PHOTO BY DANIELLE NAUMAN
Nathan Danz milks 50 cows on a dairy farm belonging to his grandfather, who sold his own herd of dairy cows in 2003. PHOTO BY DANIELLE NAUMAN
    LIVINGSTON, Wis. – This spring, Nathan Danz decided to take the plunge he’d been contemplating for a while, making the decision to embark on his own dairy farming career.
    “It’s what I’ve always wanted to do,” Danz said. “Ever since high school, I’ve always had the dream of having cows back in this barn. It was just a matter of making it happen.”
    The barn that Danz always dreamed of filling back up with milking cows has belonged to his grandfather since 1980. His grandfather’s herd of milk cows left the farm in August 2003. Nearly 16 years later, armed with determination, Danz turned the milker pump on again June 27, milking his newly-acquired 50-cow herd.
    Following his high school graduation, Danz worked on his father’s farm, just a mile up the road. In 2016, after suffering an accident, Danz’s grandfather hired him to manage his herd of beef cows and steers, and run the farm’s cropland. During that time, Danz developed a plan to pursue his dreamed-of dairy career.

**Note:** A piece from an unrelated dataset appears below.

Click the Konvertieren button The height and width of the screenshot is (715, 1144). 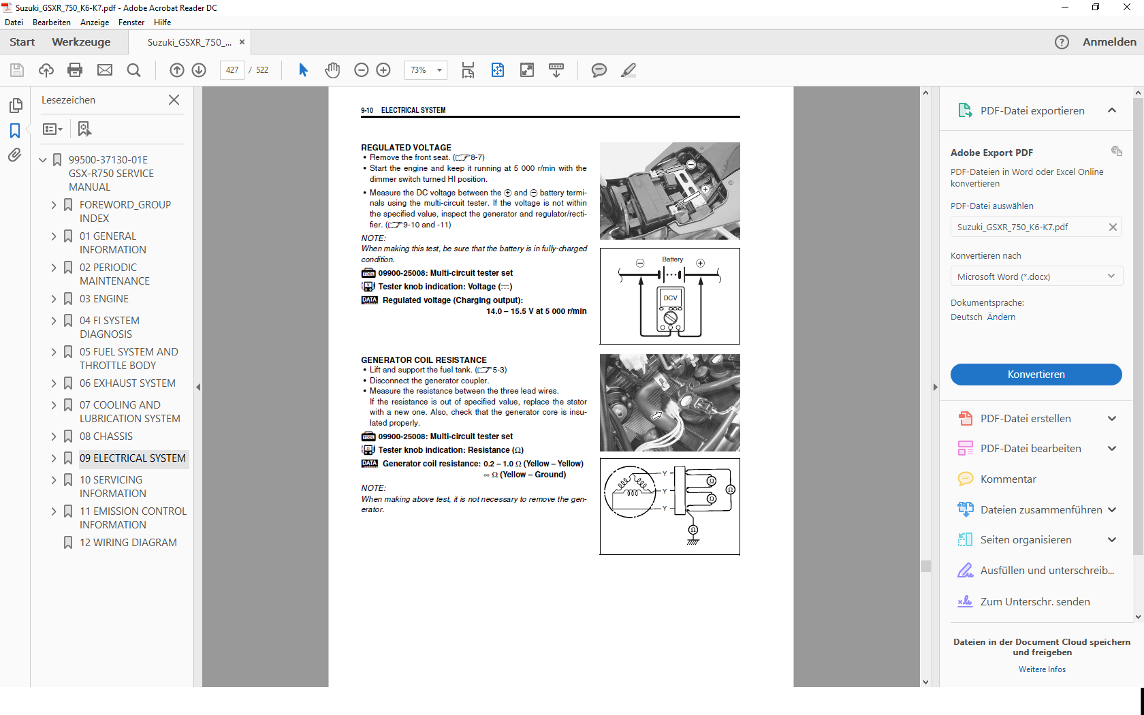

    In February, Danz made the decision to follow his dream. He began working on remodeling the barn, which had been used to raise bottle calves in the stalls.
    “It was quite the undertaking,” Danz said of bringing the barn back up to his standards for dairying. “I had to do it around the field work, the beef and everything else that needed to be done. It made for quite a few late nights.”
    Danz gave the barn a facelift, essentially gutting it, putting in all new supports and tiestalls to replace most of the old stanchions. He added four tunnel ventilation fans and put all new lighting in the barn.
    “The best thing I did was putting in the tunnel ventilation,” Danz said. “That was a blessing in the hot weather last month. I didn’t lose any milk production and was able to keep the cows really pretty comfortable.”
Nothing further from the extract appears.